Collection entries:

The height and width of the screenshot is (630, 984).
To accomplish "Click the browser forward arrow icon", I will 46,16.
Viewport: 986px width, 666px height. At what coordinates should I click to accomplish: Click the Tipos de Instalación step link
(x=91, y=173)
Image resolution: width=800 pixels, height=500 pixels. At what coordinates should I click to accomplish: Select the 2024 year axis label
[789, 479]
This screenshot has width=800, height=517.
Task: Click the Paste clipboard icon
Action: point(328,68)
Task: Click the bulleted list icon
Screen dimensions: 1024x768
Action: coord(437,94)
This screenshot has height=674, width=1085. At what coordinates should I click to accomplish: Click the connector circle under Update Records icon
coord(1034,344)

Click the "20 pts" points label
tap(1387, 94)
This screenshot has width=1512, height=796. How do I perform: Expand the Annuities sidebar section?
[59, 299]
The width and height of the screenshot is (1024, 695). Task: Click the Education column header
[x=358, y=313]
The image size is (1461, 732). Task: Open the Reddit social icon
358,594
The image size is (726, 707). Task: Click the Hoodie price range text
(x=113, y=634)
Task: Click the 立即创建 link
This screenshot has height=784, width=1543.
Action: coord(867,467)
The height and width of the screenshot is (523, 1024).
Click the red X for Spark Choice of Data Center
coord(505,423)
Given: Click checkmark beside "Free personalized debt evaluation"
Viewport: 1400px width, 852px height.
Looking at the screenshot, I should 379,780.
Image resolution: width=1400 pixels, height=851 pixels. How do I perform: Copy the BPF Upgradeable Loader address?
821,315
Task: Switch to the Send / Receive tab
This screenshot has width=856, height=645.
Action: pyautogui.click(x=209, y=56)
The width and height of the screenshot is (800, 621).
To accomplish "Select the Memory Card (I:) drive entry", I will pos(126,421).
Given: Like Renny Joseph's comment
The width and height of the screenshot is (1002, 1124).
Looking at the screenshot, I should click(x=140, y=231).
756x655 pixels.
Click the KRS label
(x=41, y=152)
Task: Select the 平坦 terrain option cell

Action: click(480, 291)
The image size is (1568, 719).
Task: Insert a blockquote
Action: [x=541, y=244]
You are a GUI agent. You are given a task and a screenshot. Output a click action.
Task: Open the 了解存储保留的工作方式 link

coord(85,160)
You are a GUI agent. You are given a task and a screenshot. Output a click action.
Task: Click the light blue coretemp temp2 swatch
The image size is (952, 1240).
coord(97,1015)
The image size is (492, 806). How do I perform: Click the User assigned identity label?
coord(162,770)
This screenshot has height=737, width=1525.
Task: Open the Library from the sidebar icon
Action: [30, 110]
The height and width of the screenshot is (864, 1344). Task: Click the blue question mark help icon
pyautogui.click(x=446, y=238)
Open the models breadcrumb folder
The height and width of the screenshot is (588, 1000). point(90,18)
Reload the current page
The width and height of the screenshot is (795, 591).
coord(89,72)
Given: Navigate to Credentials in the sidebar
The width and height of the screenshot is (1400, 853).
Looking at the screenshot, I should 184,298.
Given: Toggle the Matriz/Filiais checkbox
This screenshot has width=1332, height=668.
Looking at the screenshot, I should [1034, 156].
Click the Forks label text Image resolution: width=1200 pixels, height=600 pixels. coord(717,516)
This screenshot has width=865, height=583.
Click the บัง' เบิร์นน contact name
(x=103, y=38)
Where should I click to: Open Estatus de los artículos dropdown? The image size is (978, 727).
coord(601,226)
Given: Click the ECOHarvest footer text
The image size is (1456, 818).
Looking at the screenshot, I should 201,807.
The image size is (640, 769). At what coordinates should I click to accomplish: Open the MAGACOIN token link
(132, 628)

Exercise directions: Retype only the stretch of lines above starting at the one with "The image size is (1461, 732)." and stopping at the one with "Task: Switch to the Send / Receive tab", exactly as written, with both kept.

Response to the task:
The image size is (1461, 732). Task: Open the Reddit social icon
358,594
The image size is (726, 707). Task: Click the Hoodie price range text
(x=113, y=634)
Task: Click the 立即创建 link
This screenshot has height=784, width=1543.
Action: coord(867,467)
The height and width of the screenshot is (523, 1024).
Click the red X for Spark Choice of Data Center
coord(505,423)
Given: Click checkmark beside "Free personalized debt evaluation"
Viewport: 1400px width, 852px height.
Looking at the screenshot, I should 379,780.
Image resolution: width=1400 pixels, height=851 pixels. How do I perform: Copy the BPF Upgradeable Loader address?
821,315
Task: Switch to the Send / Receive tab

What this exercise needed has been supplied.